[Stored data entries]
__________
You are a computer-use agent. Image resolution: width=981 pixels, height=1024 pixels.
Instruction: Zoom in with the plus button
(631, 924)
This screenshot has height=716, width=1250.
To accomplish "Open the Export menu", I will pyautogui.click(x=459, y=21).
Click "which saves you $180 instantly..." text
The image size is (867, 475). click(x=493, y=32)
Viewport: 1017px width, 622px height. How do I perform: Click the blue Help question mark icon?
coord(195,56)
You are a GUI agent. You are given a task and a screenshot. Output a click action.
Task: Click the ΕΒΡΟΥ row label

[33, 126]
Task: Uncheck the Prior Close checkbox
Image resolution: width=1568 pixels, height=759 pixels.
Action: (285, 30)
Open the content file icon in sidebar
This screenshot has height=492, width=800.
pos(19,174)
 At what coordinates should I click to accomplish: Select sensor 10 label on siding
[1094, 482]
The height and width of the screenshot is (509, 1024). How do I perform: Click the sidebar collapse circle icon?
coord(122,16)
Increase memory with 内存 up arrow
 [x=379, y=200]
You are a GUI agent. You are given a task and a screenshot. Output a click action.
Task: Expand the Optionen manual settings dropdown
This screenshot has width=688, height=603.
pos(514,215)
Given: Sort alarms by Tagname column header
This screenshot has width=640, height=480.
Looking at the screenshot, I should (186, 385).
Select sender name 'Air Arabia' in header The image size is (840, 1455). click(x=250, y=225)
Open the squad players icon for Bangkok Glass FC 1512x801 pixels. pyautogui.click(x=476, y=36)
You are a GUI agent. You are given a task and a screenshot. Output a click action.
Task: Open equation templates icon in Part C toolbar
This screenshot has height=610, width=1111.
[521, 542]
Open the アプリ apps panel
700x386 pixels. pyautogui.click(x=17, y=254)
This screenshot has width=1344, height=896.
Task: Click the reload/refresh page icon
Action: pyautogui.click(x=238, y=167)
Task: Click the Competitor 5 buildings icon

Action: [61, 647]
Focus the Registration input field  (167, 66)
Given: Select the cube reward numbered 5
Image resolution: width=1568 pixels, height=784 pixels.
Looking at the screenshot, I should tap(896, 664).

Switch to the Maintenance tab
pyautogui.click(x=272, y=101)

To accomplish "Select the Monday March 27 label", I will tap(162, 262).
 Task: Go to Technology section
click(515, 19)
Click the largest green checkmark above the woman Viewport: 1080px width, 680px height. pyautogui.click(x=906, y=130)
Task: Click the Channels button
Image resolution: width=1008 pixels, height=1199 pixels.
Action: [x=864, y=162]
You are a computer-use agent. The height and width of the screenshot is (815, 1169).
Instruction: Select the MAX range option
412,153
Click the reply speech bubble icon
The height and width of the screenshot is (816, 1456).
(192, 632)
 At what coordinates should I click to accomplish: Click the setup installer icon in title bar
__________
## [Directions]
Without leaving anything out, quote all the data.

## [The answer]
You are a computer-use agent. Image resolution: width=981 pixels, height=1024 pixels.
Instruction: Zoom in with the plus button
(631, 924)
This screenshot has height=716, width=1250.
To accomplish "Open the Export menu", I will pyautogui.click(x=459, y=21).
Click "which saves you $180 instantly..." text
The image size is (867, 475). click(x=493, y=32)
Viewport: 1017px width, 622px height. How do I perform: Click the blue Help question mark icon?
coord(195,56)
You are a GUI agent. You are given a task and a screenshot. Output a click action.
Task: Click the ΕΒΡΟΥ row label

[33, 126]
Task: Uncheck the Prior Close checkbox
Image resolution: width=1568 pixels, height=759 pixels.
Action: (285, 30)
Open the content file icon in sidebar
This screenshot has height=492, width=800.
pos(19,174)
 At what coordinates should I click to accomplish: Select sensor 10 label on siding
[1094, 482]
The height and width of the screenshot is (509, 1024). How do I perform: Click the sidebar collapse circle icon?
coord(122,16)
Increase memory with 内存 up arrow
 [x=379, y=200]
You are a GUI agent. You are given a task and a screenshot. Output a click action.
Task: Expand the Optionen manual settings dropdown
This screenshot has width=688, height=603.
pos(514,215)
Given: Sort alarms by Tagname column header
This screenshot has width=640, height=480.
Looking at the screenshot, I should (186, 385).
Select sender name 'Air Arabia' in header The image size is (840, 1455). click(x=250, y=225)
Open the squad players icon for Bangkok Glass FC 1512x801 pixels. pyautogui.click(x=476, y=36)
You are a GUI agent. You are given a task and a screenshot. Output a click action.
Task: Open equation templates icon in Part C toolbar
This screenshot has height=610, width=1111.
[521, 542]
Open the アプリ apps panel
700x386 pixels. pyautogui.click(x=17, y=254)
This screenshot has width=1344, height=896.
Task: Click the reload/refresh page icon
Action: pyautogui.click(x=238, y=167)
Task: Click the Competitor 5 buildings icon

Action: [61, 647]
Focus the Registration input field  (167, 66)
Given: Select the cube reward numbered 5
Image resolution: width=1568 pixels, height=784 pixels.
Looking at the screenshot, I should tap(896, 664).

Switch to the Maintenance tab
pyautogui.click(x=272, y=101)

To accomplish "Select the Monday March 27 label", I will tap(162, 262).
 Task: Go to Technology section
click(515, 19)
Click the largest green checkmark above the woman Viewport: 1080px width, 680px height. pyautogui.click(x=906, y=130)
Task: Click the Channels button
Image resolution: width=1008 pixels, height=1199 pixels.
Action: [x=864, y=162]
You are a computer-use agent. The height and width of the screenshot is (815, 1169).
Instruction: Select the MAX range option
412,153
Click the reply speech bubble icon
The height and width of the screenshot is (816, 1456).
(192, 632)
 At what coordinates should I click to accomplish: Click the setup installer icon in title bar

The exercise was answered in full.